■ What to work on
Substitute "Directive" for "Instruction" in the stretch from the first line through the line containing "Action: click(186, 238)", and write out those lines with everything else unchanged.

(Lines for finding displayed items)
****************************************
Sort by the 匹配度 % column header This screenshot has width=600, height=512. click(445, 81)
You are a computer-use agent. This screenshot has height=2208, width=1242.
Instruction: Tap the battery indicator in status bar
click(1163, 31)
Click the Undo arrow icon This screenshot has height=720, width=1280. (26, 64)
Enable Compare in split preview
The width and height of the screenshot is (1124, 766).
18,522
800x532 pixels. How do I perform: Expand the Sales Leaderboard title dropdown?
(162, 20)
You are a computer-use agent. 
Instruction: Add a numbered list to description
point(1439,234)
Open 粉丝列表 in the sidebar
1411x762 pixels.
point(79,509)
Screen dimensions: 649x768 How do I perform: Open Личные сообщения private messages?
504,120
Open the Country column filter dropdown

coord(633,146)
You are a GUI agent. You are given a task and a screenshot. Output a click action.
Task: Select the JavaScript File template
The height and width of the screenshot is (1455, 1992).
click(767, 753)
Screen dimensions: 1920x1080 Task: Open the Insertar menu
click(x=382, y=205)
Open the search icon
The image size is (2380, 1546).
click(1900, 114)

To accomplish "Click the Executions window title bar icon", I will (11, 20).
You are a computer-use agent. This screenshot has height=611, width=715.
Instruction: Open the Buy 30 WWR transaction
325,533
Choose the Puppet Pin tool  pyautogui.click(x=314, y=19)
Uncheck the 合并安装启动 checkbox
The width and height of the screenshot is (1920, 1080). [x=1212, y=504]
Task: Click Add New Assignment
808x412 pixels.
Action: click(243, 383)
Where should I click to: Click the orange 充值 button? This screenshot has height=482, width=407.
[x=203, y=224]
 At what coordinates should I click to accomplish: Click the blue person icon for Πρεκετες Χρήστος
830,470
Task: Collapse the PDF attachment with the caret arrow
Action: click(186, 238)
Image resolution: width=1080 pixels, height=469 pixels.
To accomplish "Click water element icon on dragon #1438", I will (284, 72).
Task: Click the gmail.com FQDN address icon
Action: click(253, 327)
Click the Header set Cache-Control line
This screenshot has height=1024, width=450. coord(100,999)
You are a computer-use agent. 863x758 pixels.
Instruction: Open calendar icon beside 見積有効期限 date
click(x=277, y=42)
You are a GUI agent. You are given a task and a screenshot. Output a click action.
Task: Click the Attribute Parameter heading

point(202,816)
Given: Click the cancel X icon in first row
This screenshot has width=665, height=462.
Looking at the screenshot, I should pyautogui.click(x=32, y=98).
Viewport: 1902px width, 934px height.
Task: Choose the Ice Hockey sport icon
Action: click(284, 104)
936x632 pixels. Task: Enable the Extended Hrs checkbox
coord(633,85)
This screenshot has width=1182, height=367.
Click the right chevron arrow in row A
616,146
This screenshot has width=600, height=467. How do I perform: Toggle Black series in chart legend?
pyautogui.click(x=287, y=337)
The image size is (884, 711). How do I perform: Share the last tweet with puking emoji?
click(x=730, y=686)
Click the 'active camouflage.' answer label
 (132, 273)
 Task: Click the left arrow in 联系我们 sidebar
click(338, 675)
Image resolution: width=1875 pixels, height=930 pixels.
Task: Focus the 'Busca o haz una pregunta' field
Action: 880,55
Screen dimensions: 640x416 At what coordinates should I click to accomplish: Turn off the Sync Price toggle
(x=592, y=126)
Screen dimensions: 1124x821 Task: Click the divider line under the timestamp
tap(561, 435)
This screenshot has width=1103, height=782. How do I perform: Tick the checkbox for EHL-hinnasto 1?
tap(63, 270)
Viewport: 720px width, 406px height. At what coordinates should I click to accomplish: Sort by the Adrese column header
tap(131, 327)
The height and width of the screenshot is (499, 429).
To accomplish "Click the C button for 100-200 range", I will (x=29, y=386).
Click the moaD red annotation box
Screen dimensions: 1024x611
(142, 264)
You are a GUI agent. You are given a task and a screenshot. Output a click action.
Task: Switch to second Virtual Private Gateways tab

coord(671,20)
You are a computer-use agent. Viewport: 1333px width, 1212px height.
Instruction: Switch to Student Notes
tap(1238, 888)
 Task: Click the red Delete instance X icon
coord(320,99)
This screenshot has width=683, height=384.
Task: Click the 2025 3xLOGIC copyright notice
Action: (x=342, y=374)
****************************************
■ Exercise result
Sort by the 匹配度 % column header This screenshot has width=600, height=512. click(445, 81)
You are a computer-use agent. This screenshot has height=2208, width=1242.
Directive: Tap the battery indicator in status bar
click(1163, 31)
Click the Undo arrow icon This screenshot has height=720, width=1280. (26, 64)
Enable Compare in split preview
The width and height of the screenshot is (1124, 766).
18,522
800x532 pixels. How do I perform: Expand the Sales Leaderboard title dropdown?
(162, 20)
You are a computer-use agent. 
Directive: Add a numbered list to description
point(1439,234)
Open 粉丝列表 in the sidebar
1411x762 pixels.
point(79,509)
Screen dimensions: 649x768 How do I perform: Open Личные сообщения private messages?
504,120
Open the Country column filter dropdown

coord(633,146)
You are a GUI agent. You are given a task and a screenshot. Output a click action.
Task: Select the JavaScript File template
The height and width of the screenshot is (1455, 1992).
click(767, 753)
Screen dimensions: 1920x1080 Task: Open the Insertar menu
click(x=382, y=205)
Open the search icon
The image size is (2380, 1546).
click(1900, 114)

To accomplish "Click the Executions window title bar icon", I will (11, 20).
You are a computer-use agent. This screenshot has height=611, width=715.
Directive: Open the Buy 30 WWR transaction
325,533
Choose the Puppet Pin tool  pyautogui.click(x=314, y=19)
Uncheck the 合并安装启动 checkbox
The width and height of the screenshot is (1920, 1080). [x=1212, y=504]
Task: Click Add New Assignment
808x412 pixels.
Action: click(243, 383)
Where should I click to: Click the orange 充值 button? This screenshot has height=482, width=407.
[x=203, y=224]
 At what coordinates should I click to accomplish: Click the blue person icon for Πρεκετες Χρήστος
830,470
Task: Collapse the PDF attachment with the caret arrow
Action: click(186, 238)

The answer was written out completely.